*Guest blog post by Dmitry Petrov. Originally posted here. *

There is a feature I really like in Apache Spark. **Spark can process data out of memory in my local machine even without a cluster.** Good news for those who process data sets bigger than the memory size that currently have. From time to time, I have this issue when I work with hypothesis testing.

**For hypothesis testing I usually use statistical bootstrapping techniques. This method does not require any statistical knowledge and is very easy to understand.** Also, this method is very simple to implement. There are no normal distributions and student distributions from your statistical courses, only some basic coding skills. Good news for those who doesn’t like statistics. Spark and bootstrapping is a very powerful combination which can help you check hypotheses in a large scale.

The most common application with bootstrapping is calculating confidence intervals and you can use these confidence intervals as a part of the hypotheses checking process. There is a very simple idea behind bootstrapping – sample your data set size N for hundreds or even thousands times with the replacement (this is important) and calculate the estimated metrics for each of the hundreds\thousands subset. This process gives you a histogram which is an **actual distribution for your data**. Then, you can use this actual distribution for hypothesis testing.

The beauty of this method is the actual distribution histogram. In a classical statistical approach, you need to approximate a distribution of your data by normal distribution and calculate z-scores or student-scores based on theoretical distributions. With the actual distribution from the first step it is easy to calculate 2.5% percentile and 97.5% percentiles and this would be your actual confidence interval. That’s it! **Confident interval with almost no math.**

Choosing right hypotheses is only the tricky part in this analytical process. This is a question you ask the data and you cannot automate that. Hypotheses testing is a part of the analytical process and isn’t usual for machine learning experts. **In machine learning you ask an algorithm to build a model\structure which is sometimes called hypothesis and you are looking for the best hypotheses which correlates your data and labels.**

**In the analytics process, knowing the correlation is not enough**, you should know the hypothesis from the get-go and the question is – if the hypothesis is correct and what is your level of confidence.

If you have a correct hypotheses it is easy to check the hypotheses based on the bootstrapping approach. For example let’s try to check the hypothesis in which we take an average for some feature in your dataset that is equal to 30.0. We should start with a null hypothesis H0 which we try to reject and an alternative hypothesis H1:

H0: mean(A) == 30.0

H1: meanA() != 30.0

If we fail to reject H0 we will take this hypothesis as ground truth. That’s what we need. If we don’t – then we should come up with a better hypothesis (mean(A) == 40).

### Data lines
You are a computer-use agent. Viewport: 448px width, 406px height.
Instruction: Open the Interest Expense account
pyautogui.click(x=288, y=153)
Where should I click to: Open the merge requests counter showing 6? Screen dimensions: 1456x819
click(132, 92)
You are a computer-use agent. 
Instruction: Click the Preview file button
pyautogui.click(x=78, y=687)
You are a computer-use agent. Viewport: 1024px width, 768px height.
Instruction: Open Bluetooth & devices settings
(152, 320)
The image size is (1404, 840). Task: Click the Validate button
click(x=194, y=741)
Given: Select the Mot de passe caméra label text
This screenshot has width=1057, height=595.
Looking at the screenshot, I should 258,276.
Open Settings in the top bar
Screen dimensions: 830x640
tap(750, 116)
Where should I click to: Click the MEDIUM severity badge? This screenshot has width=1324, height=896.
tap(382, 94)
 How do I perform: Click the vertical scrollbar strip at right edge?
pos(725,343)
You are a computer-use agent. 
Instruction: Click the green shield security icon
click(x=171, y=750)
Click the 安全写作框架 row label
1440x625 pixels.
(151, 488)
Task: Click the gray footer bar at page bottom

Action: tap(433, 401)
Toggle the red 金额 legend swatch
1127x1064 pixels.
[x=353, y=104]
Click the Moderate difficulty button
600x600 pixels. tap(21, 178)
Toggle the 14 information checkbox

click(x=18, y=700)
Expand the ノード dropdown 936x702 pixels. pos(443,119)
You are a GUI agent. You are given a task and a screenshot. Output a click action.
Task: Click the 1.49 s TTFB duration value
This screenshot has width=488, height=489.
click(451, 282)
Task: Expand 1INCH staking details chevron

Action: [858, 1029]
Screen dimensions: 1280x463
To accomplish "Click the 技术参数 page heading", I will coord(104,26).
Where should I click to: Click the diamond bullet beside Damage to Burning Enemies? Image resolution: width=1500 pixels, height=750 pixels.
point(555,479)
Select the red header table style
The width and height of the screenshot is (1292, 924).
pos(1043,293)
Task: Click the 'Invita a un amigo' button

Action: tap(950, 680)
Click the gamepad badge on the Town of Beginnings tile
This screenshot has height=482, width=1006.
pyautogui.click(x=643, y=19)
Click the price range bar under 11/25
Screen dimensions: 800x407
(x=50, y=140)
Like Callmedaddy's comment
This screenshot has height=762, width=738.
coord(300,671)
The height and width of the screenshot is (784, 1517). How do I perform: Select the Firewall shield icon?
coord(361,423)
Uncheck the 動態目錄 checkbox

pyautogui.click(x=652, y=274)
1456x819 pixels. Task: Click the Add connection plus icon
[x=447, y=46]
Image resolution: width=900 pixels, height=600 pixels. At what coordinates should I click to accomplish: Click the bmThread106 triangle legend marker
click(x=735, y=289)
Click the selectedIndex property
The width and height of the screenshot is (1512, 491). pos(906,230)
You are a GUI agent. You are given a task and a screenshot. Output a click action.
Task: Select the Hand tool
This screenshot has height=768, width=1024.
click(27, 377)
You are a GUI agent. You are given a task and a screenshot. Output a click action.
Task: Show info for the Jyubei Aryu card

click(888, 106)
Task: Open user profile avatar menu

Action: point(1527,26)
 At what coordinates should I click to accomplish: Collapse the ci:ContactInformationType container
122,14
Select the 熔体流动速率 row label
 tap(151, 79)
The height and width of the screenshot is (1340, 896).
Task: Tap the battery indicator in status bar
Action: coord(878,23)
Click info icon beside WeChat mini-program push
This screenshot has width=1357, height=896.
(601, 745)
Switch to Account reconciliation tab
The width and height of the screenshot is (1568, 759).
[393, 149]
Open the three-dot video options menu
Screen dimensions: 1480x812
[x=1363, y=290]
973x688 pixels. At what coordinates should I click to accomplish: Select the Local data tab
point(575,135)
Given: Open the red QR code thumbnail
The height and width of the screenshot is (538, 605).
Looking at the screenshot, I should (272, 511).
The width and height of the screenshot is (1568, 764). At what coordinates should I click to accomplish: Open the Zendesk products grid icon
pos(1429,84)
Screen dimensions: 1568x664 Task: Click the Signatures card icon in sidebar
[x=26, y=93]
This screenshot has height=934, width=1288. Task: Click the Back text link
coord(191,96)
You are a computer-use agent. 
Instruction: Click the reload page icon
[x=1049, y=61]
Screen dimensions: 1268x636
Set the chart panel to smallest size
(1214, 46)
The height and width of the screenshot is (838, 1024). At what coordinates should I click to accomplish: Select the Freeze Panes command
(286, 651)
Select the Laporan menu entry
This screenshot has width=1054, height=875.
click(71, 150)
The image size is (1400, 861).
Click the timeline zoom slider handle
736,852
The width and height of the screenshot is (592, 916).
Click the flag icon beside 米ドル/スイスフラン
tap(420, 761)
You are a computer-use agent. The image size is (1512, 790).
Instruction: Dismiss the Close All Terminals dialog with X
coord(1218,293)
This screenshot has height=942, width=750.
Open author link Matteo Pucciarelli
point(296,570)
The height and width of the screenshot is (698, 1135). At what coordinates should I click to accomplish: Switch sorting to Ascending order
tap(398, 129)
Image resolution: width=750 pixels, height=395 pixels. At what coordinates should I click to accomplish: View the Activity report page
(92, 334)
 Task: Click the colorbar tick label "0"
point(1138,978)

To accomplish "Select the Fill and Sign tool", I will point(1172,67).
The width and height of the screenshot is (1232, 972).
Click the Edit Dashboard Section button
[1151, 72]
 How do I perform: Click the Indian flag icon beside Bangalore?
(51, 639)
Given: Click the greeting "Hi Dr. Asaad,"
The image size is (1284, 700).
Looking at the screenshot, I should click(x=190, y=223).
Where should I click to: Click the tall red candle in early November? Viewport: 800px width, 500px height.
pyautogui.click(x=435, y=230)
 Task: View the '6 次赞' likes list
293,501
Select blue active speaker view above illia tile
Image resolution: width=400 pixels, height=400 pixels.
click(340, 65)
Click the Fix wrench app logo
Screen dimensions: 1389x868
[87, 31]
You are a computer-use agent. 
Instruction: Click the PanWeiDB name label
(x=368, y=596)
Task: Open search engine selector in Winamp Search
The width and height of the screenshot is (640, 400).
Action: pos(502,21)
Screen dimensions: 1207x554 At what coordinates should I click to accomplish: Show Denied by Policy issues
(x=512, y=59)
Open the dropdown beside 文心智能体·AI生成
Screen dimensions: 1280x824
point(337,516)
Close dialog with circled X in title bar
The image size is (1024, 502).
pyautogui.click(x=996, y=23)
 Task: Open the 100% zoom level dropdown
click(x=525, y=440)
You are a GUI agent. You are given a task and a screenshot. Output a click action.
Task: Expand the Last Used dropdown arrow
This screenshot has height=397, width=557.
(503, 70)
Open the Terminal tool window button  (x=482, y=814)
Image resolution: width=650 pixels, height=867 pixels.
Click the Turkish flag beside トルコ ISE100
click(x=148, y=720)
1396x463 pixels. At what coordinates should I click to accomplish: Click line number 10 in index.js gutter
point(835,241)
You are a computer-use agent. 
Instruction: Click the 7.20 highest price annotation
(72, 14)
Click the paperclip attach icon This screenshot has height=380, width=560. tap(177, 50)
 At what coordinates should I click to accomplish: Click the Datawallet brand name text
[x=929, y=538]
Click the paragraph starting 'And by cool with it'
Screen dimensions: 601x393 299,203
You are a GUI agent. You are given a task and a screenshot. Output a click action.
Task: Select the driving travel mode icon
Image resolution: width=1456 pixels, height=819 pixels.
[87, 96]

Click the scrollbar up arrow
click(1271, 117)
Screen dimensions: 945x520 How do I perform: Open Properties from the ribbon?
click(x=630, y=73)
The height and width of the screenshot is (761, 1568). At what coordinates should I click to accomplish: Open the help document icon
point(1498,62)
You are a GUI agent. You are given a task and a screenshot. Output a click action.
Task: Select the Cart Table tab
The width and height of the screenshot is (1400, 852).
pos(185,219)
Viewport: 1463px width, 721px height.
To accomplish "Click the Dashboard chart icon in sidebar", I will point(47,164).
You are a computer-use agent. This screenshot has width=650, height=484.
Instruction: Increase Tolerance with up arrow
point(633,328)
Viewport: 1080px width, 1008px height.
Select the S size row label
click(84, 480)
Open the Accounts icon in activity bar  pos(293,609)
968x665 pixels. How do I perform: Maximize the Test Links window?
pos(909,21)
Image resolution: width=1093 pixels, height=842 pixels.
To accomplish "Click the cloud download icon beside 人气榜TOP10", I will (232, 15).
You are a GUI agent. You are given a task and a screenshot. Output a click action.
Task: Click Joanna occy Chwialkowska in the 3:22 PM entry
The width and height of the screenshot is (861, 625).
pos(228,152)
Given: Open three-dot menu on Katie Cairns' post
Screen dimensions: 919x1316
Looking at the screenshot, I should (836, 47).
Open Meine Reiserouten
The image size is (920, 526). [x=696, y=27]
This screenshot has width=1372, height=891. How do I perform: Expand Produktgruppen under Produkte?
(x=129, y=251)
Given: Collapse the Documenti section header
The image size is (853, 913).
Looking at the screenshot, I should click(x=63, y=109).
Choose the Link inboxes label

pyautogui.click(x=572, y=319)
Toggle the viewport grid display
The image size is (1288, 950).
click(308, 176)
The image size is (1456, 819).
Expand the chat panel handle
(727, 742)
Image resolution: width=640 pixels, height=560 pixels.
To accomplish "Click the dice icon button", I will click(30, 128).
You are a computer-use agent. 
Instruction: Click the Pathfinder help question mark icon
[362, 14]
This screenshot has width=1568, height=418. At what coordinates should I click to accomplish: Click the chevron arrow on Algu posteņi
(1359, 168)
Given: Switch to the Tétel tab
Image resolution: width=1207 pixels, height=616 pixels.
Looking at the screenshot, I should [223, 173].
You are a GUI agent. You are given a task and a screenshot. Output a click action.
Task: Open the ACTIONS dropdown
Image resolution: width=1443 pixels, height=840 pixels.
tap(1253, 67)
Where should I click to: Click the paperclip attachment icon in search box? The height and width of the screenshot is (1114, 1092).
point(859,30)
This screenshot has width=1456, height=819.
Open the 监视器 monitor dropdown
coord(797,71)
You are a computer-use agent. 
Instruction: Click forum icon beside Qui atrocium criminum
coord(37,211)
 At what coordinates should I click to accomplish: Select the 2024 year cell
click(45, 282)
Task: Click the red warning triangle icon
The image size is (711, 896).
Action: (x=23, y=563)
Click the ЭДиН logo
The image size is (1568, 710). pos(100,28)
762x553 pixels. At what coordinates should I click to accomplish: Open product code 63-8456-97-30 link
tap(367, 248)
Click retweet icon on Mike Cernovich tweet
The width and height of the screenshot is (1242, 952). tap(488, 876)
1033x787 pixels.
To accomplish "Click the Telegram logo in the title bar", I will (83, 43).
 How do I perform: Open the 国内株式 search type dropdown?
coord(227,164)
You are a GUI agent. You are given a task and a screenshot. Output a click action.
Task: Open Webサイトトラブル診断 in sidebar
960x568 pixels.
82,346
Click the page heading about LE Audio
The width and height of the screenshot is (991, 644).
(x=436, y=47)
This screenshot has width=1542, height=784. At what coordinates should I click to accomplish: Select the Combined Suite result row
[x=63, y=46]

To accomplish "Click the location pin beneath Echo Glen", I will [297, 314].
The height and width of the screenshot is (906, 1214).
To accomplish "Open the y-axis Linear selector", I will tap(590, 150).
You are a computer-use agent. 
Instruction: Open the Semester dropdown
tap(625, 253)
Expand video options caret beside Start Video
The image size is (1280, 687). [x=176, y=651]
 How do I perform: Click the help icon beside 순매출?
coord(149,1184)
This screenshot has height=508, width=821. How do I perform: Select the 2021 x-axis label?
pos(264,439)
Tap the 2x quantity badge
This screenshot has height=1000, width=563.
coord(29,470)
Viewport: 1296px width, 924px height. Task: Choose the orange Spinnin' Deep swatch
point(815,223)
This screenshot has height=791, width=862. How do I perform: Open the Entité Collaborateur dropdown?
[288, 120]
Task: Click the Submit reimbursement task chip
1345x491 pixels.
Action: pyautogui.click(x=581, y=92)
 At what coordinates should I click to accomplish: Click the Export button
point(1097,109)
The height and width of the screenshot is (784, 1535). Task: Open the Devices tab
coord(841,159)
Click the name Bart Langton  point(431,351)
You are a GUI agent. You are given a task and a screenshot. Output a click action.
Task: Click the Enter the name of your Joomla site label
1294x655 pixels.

### Given task 1
Quote the bootstrapping post from "There is a feature" up to and including "a large scale.".
### Given task 2
Condense the paragraph of the bootstrapping post that opens with "The most common application with bootstrapping" into a shorter version that keeps its main facts.
Rely only on the bootstrapping post, not on anything outside it.

### Response 1
There is a feature I really like in Apache Spark. **Spark can process data out of memory in my local machine even without a cluster.** Good news for those who process data sets bigger than the memory size that currently have. From time to time, I have this issue when I work with hypothesis testing.

**For hypothesis testing I usually use statistical bootstrapping techniques. This method does not require any statistical knowledge and is very easy to understand.** Also, this method is very simple to implement. There are no normal distributions and student distributions from your statistical courses, only some basic coding skills. Good news for those who doesn’t like statistics. Spark and bootstrapping is a very powerful combination which can help you check hypotheses in a large scale.

### Response 2
Bootstrapping is most often used to calculate confidence intervals, which can be part of checking hypotheses. You sample a data set of size N hundreds or thousands of times with replacement and calculate the estimated metrics for each subset. This gives a histogram that is an actual distribution for your data, which you can then use for hypothesis testing.